L’AlterTour fait étape à Chalon. En route avec ceux qui roulent à la rencontre d’alternatives au dopage de l’économie et de la société.
Un va-et-vient incessant de T-shirts colorés et estampillés « Non à une société dopée ». Répartition des vélos, vaisselle, rangement des tentes. Direction Anost, 22 km plus loin, pour la cinquantaine de cyclistes de l’AlterTour 2013, qui traverse le Centre, la Bourgogne et la Franche-Comté, jusqu’au 25 août. Chaque année, la région change mais le principe reste le même : rallier à vélo diverses alternatives. Producteurs locaux et bio, hébergement à la ferme, école Montessori… « Il s’agit d’endroits où les valeurs de base sont humaines. Pour une société plus juste et économiquement soutenable. Le vélo, c’est un clin d’œil au dopage, car la société dans son ensemble est dopée : les pesticides en agriculture, l’économie qui ne correspond plus à l’économie réelle… », décrypte Sophie, 33 ans, responsable de l’étape à venir.
Autogestion
À peine le temps de terminer son bol, que le coresponsable du jour, Romain, l’interpelle pour le briefing. Un rituel quotidien afin de présenter l’étape et répartir les tâches : intendance, réveil, conduite des véhicules… L’AlterTour fonctionne donc en autogestion et la gérance est tournante. Aline, 27 ans, déjà coiffée de son casque, témoigne, large sourire aux lèvres : « Je ne suis pas militante à la base. Lors de mes premières participations, je complexais. Mais aujourd’hui, dès que je rentre chez moi, j’ai envie de tout révolutionner. Et je me suis mise à manger local et bio.»

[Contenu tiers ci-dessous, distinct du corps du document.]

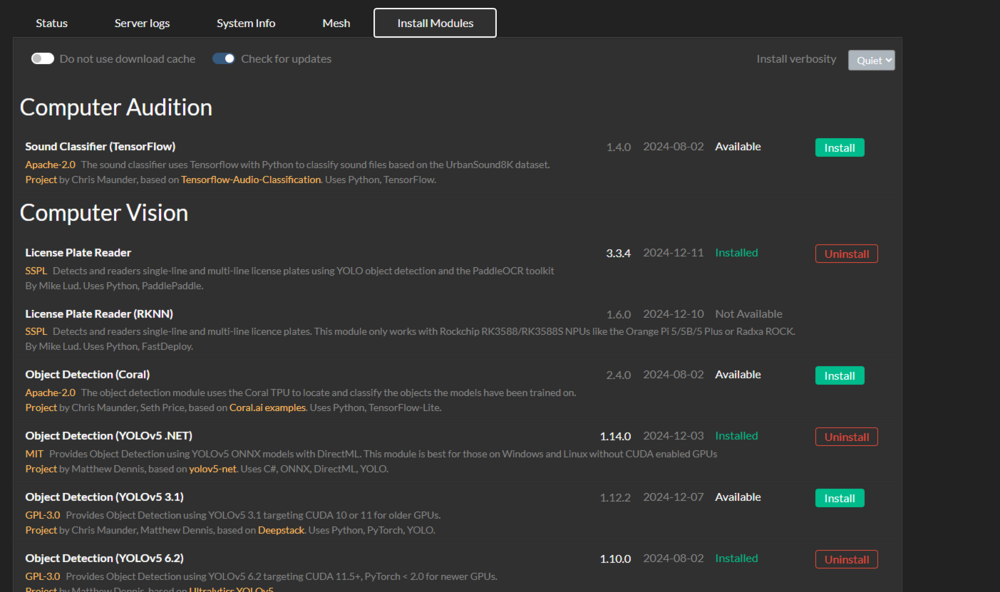Follow the yolov5-net project link

[x=212, y=469]
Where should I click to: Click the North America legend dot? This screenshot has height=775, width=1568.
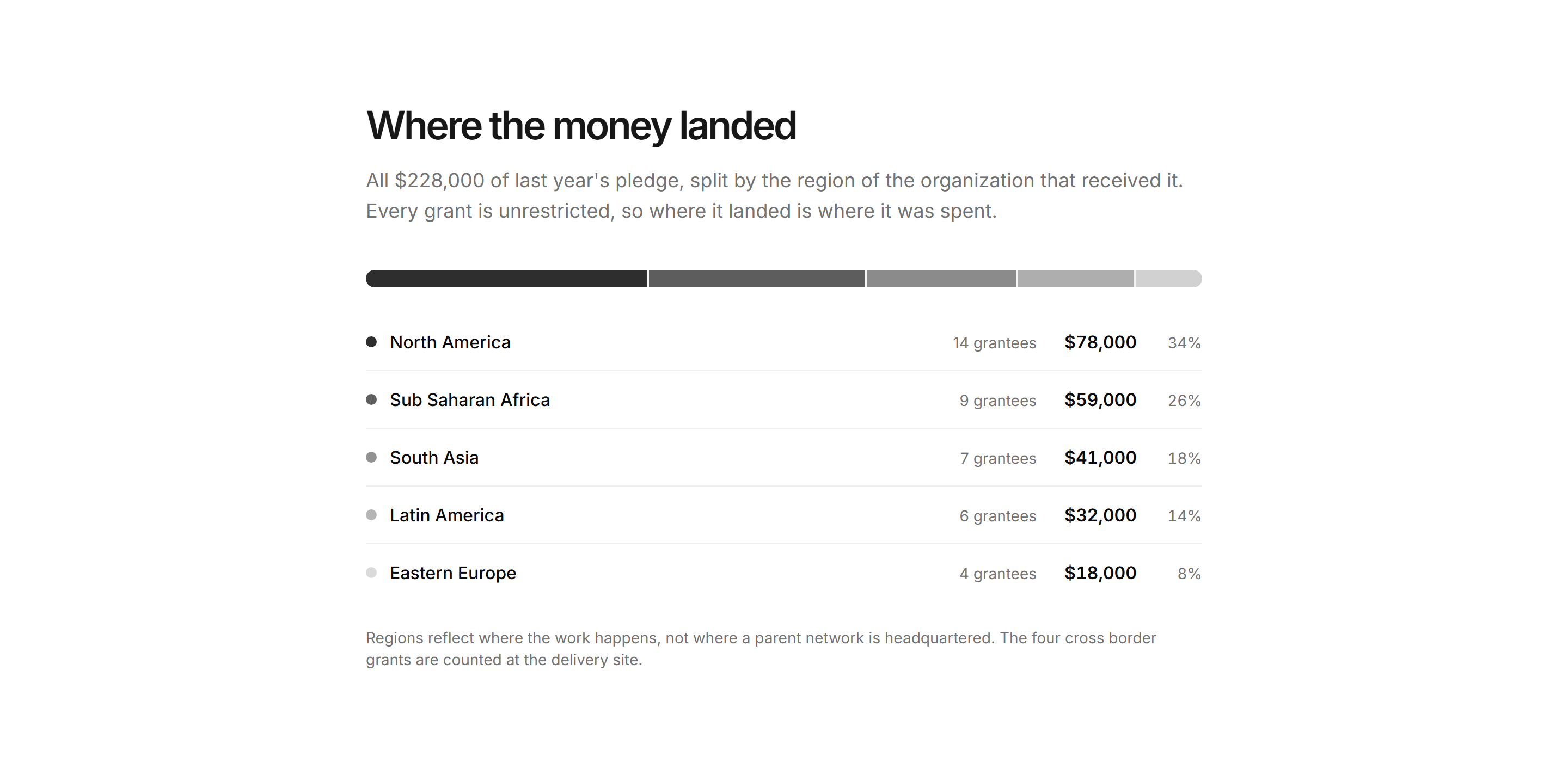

Alors que de nouvelles têtes rejoignent le groupe, comme à chaque étape. Certaines le quittent. Non sans regret. « Ma participation n’était pas prévue ! Je les ai accueillis dans mon association d’auto-réparation de vélos, à Dijon. Puis je les ai suivis. Leur organisation collective m’a fasciné », s’émerveille Philippe, 37 ans, sur le point d’avaler 80 km en deux roues. « Nous nous appuyons sur les luttes classiques et les alternatives en marche pour créer un militantisme festif et attrayant pour les gens extérieurs. Car le militant a encore trop l’étiquette du râleur, qui fait peur », avoue Mathieu, 30 ans, l’unique salarié de l’association AlterTour.
« Marchandisation »
Sous les casques, tous les âges, tous les profils. Militants avertis ou en devenir. Fabien, 45 ans, se sent ici « comme un poisson dans l’eau ». Bavard mais réfléchi, il s’explique volontiers : « En observant ces alternatives qui donnent aux citoyens les moyens d’être maître de leur avenir, je suis encore plus convaincu que l’individu est devenu une marchandise. » Les voilà partis sur la route étroite et vallonnée, à travers la forêt du Morvan. Des binômes se forment, échangent. Les drapeaux colorés flottent à l’arrière des bicyclettes : « Non au nucléaire » ou « OGM, j’en veux pas ». Au carrefour, à la rencontre de villageois, ils distribuent des flyers, lancent des bonjours jovials. Élisabeth souffle plus fort que les autres. Elle a 64 ans. Une vie passée à vivre en harmonie avec la nature. Toilettes sèches, sans électricité, pendant longtemps. « Je suis déjà conquise mais je suis toujours autant émerveillée par le monde qui s’associe à ces causes. » Quelques tours de roues et elle dépasse Léa, 14 ans. La relève semble assurée.